Validation of a Novel Foot Offloading Device (PopSole2)

All subjects will receive the PopSole™ offloading device at the screening/baseline visit, be asked to wear it for 4 weeks, and will be asked to return for an in-person evaluation at week 2 and a completion study visit at week 4.

Screening includes the following procedures:

1. Performance of a limited physical exam, inclusive of participant's foot exam with a gait and shoe gear evaluation.
2. Medical and surgical history collection
3. Vital signs, medication profile, allergies, height, weight, and BMI calculation.
4. Collection of demographic information
5. 2D Photographs of both feet will be performed

Subjects will be asked to complete:

1. Questionnaires

   • Foot and Ankle Ability Measure questionnaire
   • Mayo Clinical Scoring System questionnaire
   • American Orthopaedic Foot and Ankle Society questionnaire
   • Manchester Foot and Ankle Disability Index
   • Pittsburgh Foot Survey

2. Diary cards to document for the feet: pain, bruising, redness of the skin, itching, swelling, bleeding, and any concerns/issues not listed, as well as the location, date and day for each noted symptom.

3. Offload Device Distribution. Devices will be provided for both feet to maintain symmetry and gait stability between the two feet. One pair of devices will be given for use in shoe gear, and one pair will be given for use in a slide in the shower.

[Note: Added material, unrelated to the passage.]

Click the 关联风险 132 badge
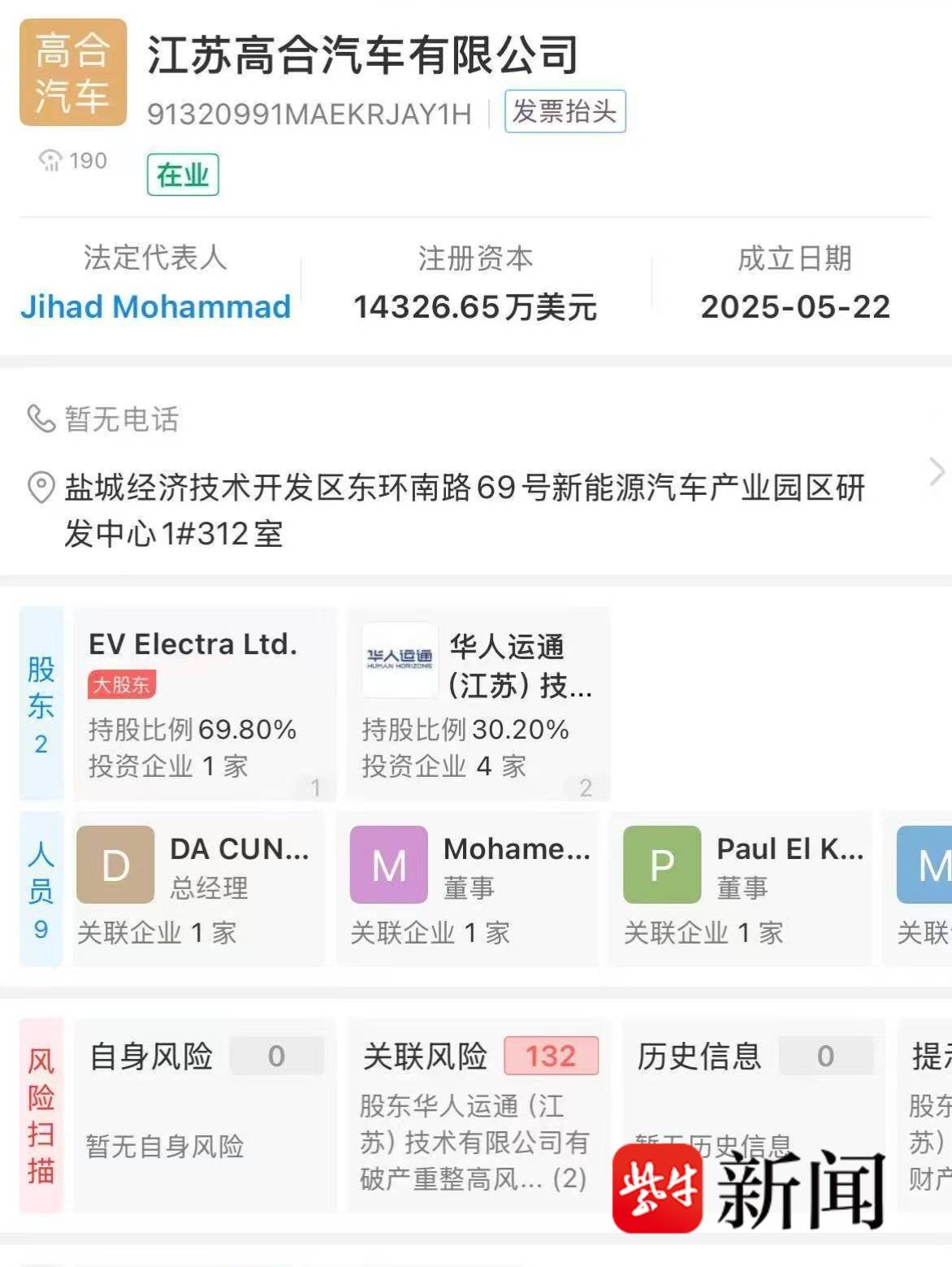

Follow up visit procedures:

Week 2

1. Collection of vital signs, medication profile, weight, and BMI calculation
2. Limited physical exam with a foot exam
3. Adverse Event Reporting
4. Collection and distribution of feet diary cards
5. 2D Photographs of both feet
6. Foot Assessment Questionnaires
7. Device survey - questions about the fit and feel of the device

Week 4

The same procedures listed for week 2, with the addition of PopSole™ Device removal and final foot diary card collection.